- **DATA EXTRACT**:
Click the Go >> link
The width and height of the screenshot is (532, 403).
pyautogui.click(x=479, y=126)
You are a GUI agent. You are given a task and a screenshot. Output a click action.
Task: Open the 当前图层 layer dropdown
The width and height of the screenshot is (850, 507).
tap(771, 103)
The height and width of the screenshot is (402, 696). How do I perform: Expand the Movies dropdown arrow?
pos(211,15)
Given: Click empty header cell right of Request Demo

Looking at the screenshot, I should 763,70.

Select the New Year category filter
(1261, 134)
--
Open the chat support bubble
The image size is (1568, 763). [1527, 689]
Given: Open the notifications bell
---
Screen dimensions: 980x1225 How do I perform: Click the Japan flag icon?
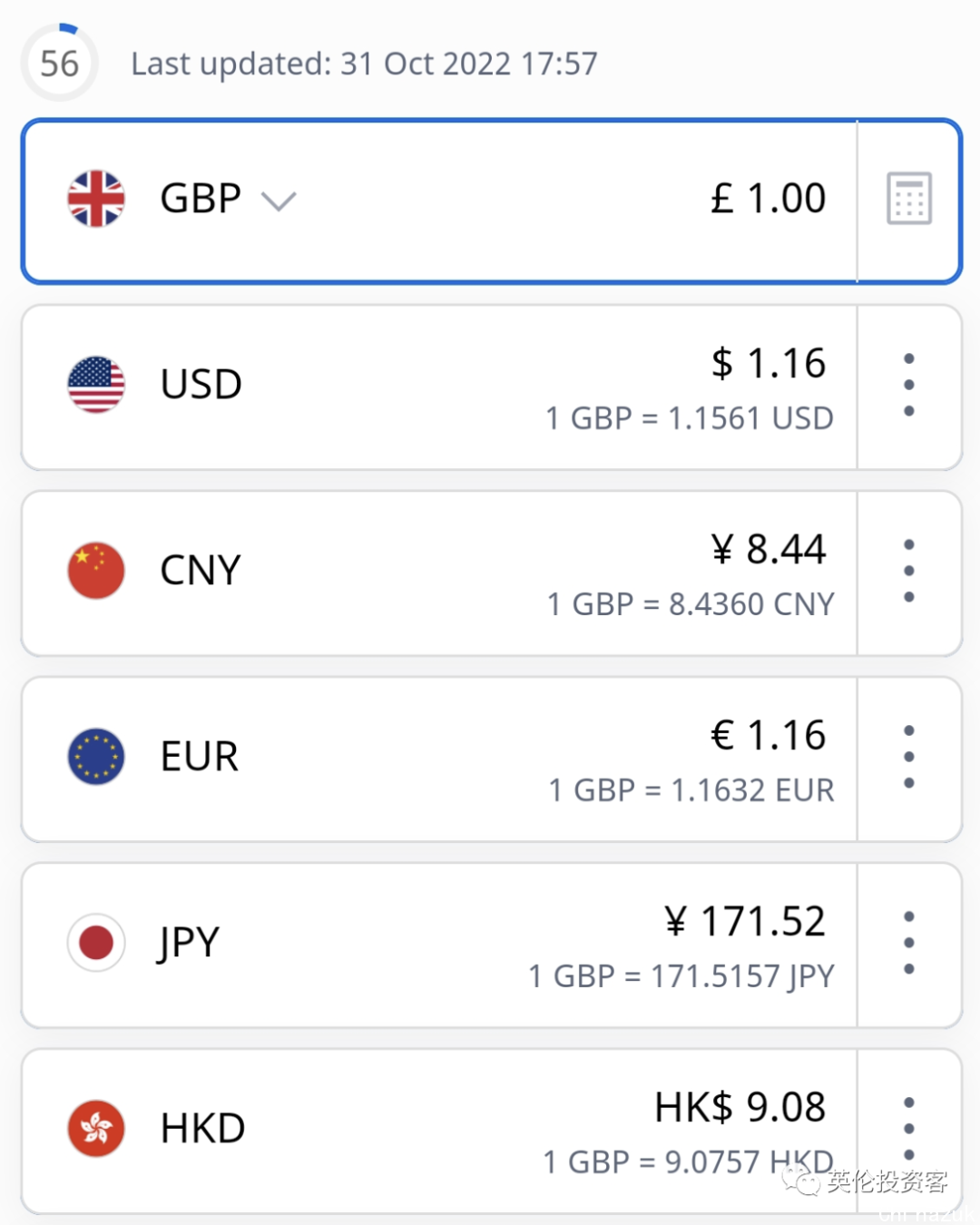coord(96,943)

- **TASK DIRECTIONS**:
Set down, from the entries above, exactly the lines from the one with "Open the chat support bubble" up to and including the one with "Given: Open the notifications bell", and no other lines.

- **RESPONSE BOX**:
Open the chat support bubble
The image size is (1568, 763). [1527, 689]
Given: Open the notifications bell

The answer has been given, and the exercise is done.